- **PROBLEM DESCRIPTION**
Check each line of the records below for the word "computer" and copy those where it appears.

::: RECORDS PROVIDED :::

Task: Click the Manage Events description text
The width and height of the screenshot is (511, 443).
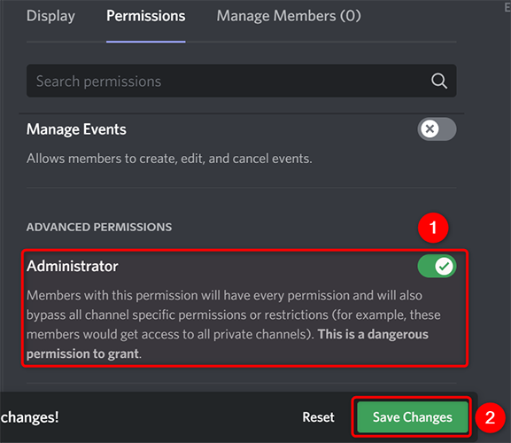Action: tap(169, 159)
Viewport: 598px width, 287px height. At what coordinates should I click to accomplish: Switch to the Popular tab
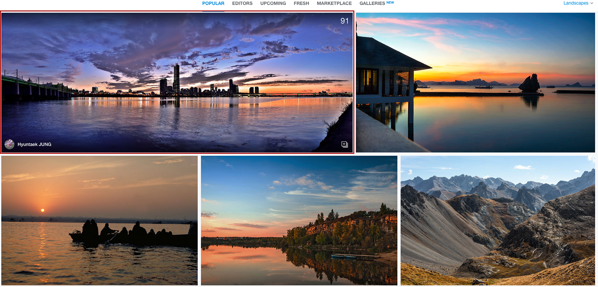tap(213, 4)
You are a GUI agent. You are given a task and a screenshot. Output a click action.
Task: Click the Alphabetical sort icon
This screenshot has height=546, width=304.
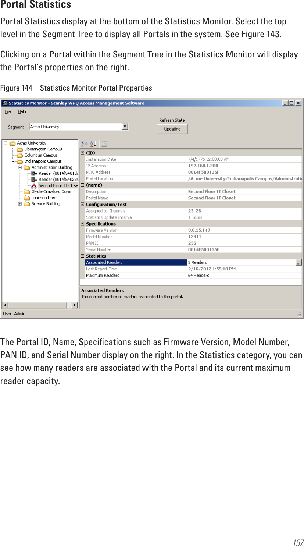(x=93, y=144)
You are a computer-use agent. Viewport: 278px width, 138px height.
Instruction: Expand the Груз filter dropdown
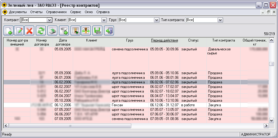(157, 20)
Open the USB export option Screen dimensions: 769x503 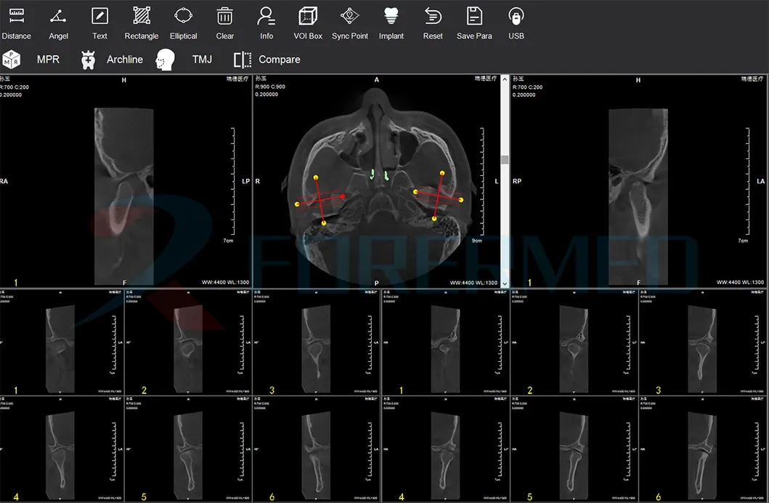516,22
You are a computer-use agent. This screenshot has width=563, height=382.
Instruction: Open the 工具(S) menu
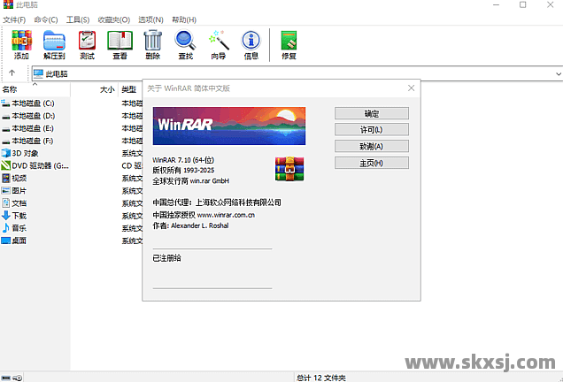pyautogui.click(x=78, y=19)
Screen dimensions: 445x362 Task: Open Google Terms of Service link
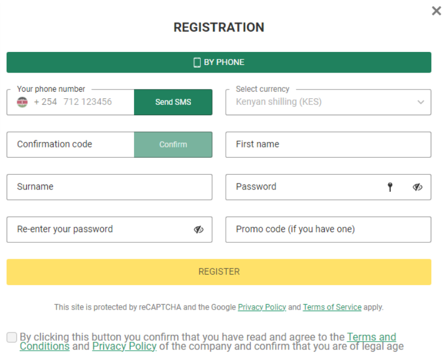coord(332,307)
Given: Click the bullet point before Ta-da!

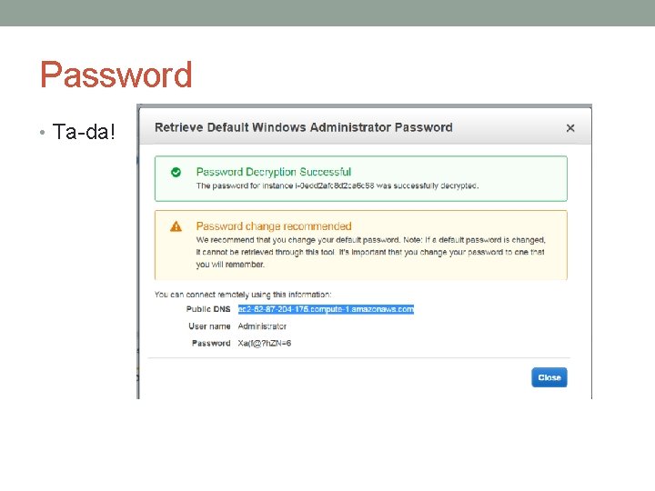Looking at the screenshot, I should [42, 133].
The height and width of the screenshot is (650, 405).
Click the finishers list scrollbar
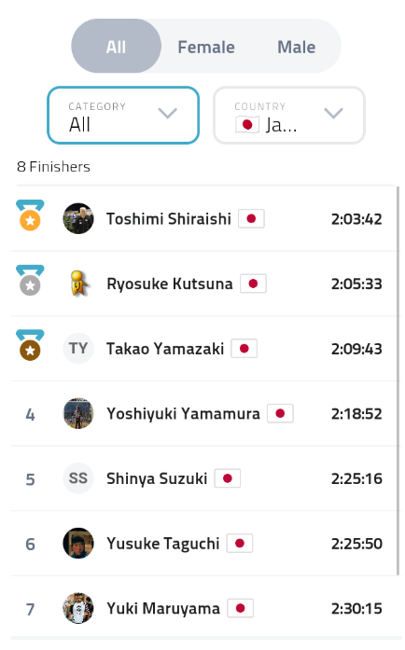pos(398,380)
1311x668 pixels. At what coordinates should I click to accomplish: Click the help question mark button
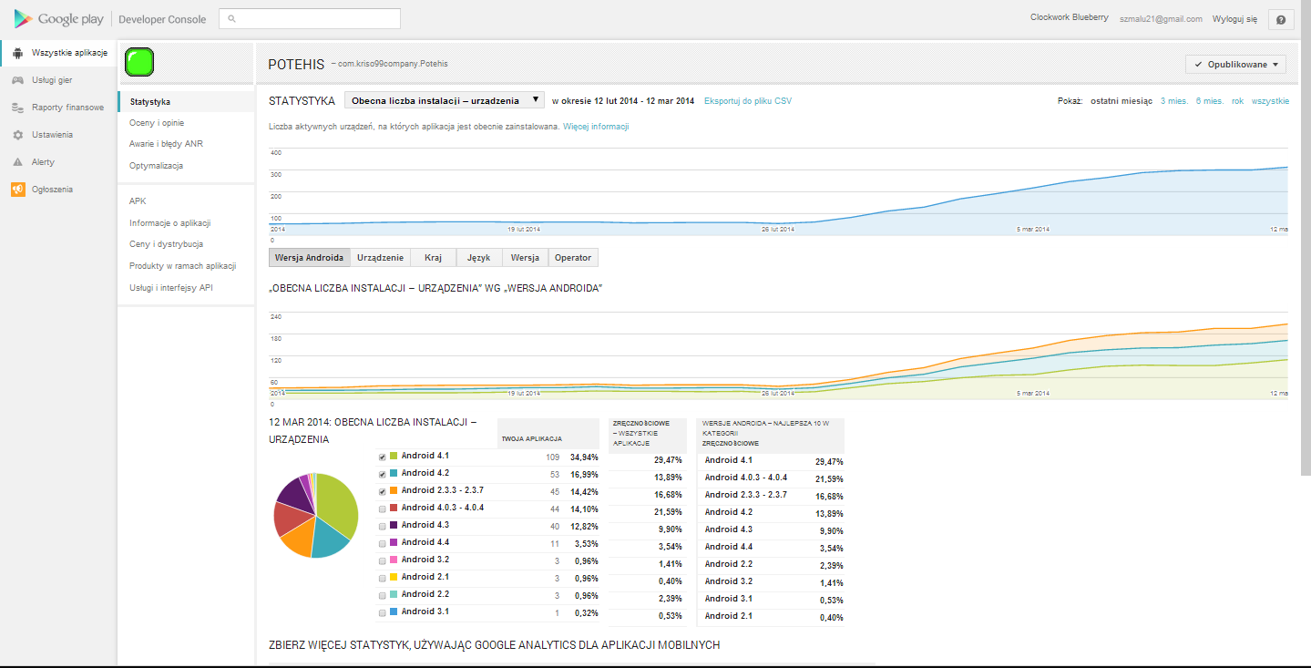tap(1281, 19)
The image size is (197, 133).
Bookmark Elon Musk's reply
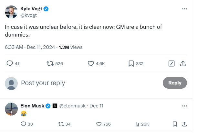[x=174, y=124]
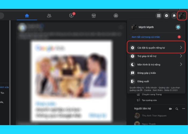Click the account profile avatar top-right

coord(182,16)
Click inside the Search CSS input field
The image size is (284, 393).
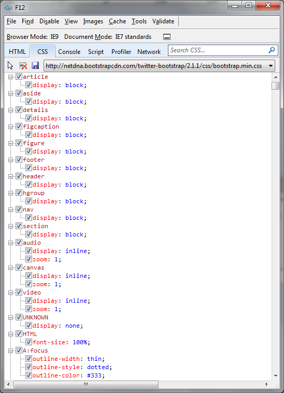pyautogui.click(x=218, y=50)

:::

- **YOUR SOLUTION**
You are a computer-use agent. Viewport: 278px width, 138px height.
You are a computer-use agent. This screenshot has width=563, height=382.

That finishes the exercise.